39 of them were Hutterite patients and 4 were from other populations. The estimated incidence
in the Hutterite population is 1:355 live births.
Autosomal recessive trait. Comprehensive pedigree records have
enabled researchers to determine that all six of the Hutterite families are related
to a kindred extending back to the 1770s. The Hutterites subdivided into
three Leute groups after arriving in North America in the late 1800s. Cases
recognized from colonies in northern and southern Alberta, South Dakota, and
southern Manitoba suggest the gene for this condition may be widely
distributed among this population. Consanguinity was present within this
pedigree. The gene locus has been mapped to 12p13.3.
The gene responsible for this syndrome and the
underlying pathophysiology has not been determined. The exact cause of
death in these neonates remains unclear, but the combination of severe
neurologic impairment and airway abnormalities has been implicated.
Clinical course, physical appearance, and familial
history. Bowen-Conradi syndrome is morphologically very similar to trisomy
18, however, chromosome analysis is normal in the former.

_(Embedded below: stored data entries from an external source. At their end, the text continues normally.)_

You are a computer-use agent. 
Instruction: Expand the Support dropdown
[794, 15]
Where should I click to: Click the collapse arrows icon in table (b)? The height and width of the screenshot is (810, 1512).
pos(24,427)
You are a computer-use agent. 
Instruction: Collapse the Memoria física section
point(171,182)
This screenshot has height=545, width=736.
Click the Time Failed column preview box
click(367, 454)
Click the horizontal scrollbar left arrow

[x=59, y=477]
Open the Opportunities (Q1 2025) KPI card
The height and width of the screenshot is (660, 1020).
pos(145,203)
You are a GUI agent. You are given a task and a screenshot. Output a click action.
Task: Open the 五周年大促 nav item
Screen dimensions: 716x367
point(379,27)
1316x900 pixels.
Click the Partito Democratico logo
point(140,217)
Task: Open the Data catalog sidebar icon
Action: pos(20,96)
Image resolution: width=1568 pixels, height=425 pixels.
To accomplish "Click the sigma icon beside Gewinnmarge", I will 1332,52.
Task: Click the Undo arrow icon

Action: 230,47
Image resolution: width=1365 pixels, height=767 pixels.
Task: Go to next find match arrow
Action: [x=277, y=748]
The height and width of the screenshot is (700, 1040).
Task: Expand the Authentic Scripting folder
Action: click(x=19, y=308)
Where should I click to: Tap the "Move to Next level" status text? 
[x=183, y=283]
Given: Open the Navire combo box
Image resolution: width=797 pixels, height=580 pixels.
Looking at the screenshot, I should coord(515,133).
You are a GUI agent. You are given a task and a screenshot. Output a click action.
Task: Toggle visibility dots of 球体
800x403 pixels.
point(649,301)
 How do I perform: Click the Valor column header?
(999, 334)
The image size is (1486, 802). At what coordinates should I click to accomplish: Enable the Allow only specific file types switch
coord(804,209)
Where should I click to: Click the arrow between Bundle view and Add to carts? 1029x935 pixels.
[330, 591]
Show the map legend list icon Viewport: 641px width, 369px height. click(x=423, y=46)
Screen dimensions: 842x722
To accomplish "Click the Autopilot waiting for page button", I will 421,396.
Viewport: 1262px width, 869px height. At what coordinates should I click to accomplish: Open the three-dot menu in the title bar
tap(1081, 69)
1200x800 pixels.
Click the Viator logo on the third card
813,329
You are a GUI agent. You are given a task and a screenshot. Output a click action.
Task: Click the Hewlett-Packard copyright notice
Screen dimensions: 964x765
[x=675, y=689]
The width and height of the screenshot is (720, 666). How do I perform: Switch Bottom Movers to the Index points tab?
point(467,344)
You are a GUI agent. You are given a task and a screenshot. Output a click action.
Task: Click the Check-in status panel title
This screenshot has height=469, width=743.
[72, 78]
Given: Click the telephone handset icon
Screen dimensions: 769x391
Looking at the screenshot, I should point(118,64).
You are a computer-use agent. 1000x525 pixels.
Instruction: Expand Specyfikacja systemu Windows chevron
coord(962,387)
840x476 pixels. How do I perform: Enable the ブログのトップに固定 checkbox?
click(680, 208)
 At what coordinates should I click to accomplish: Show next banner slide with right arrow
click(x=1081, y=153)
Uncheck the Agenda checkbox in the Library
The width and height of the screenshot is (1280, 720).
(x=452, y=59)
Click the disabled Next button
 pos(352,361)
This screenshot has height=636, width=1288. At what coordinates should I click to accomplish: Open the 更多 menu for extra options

Major features are proportional intrauterine
growth retardation and low birth weight, microcephaly, dolichocephaly, sloping forehead,
severe micrognathia, retroglossia, narrow pharynx, prominent nose,
rocker-bottom feet, mild joint movement limitations, and undescended testes. Neonates
with this condition have a significant neurologic deficit with poor muscle tone,
feeding, and crying, and developmental delay. The average age at death is 13 months
(range 1 day to 9 years).
Obtain a full clinical assessment of the
airway (micrognathia, retroglossia, narrow pharynx), the degree of neurologic
impairment (hypotonia, feeding difficulties, aspiration, impairment of
pharyngeal and laryngeal reflexes), the respiratory system (pneumonia,
hypoventilation secondary to hypotonia, sleep apnea or obstructive
episodes), and nutritional status. Laboratory investigations should include a
complete blood count, urea and electrolytes, and arterial blood gases
(indicator of pulmonary function).
Difficult direct laryngoscopy and
tracheal intubation should be anticipated in all cases. All the necessary
adjuncts for management of the difficult airway should be prepared before
induction of anesthesia. Inhalational induction with spontaneous respiration
prior to tracheal intubation or an awake fiberoptic intubation technique are the safest
approaches. In extreme instances, a tracheostomy may be required prior to
surgery. Use of regional anesthesia techniques is not specifically
contraindicated and will decrease the need for opioids with their
respiratory depressant side effects. A postoperative period of elective mechanical
ventilation may be necessary because of hypotonia, abnormal ventilatory
control, and poor respiratory function. After tracheal extubation, patients
will require continued cardiovascular, respiratory, and neurologic
monitoring in a high-dependency area because of the risk of apnea and airway
Care should be taken when
administering sedative, inhalational, opioid, or muscle-relaxing drugs
because these children are highly sensitive ...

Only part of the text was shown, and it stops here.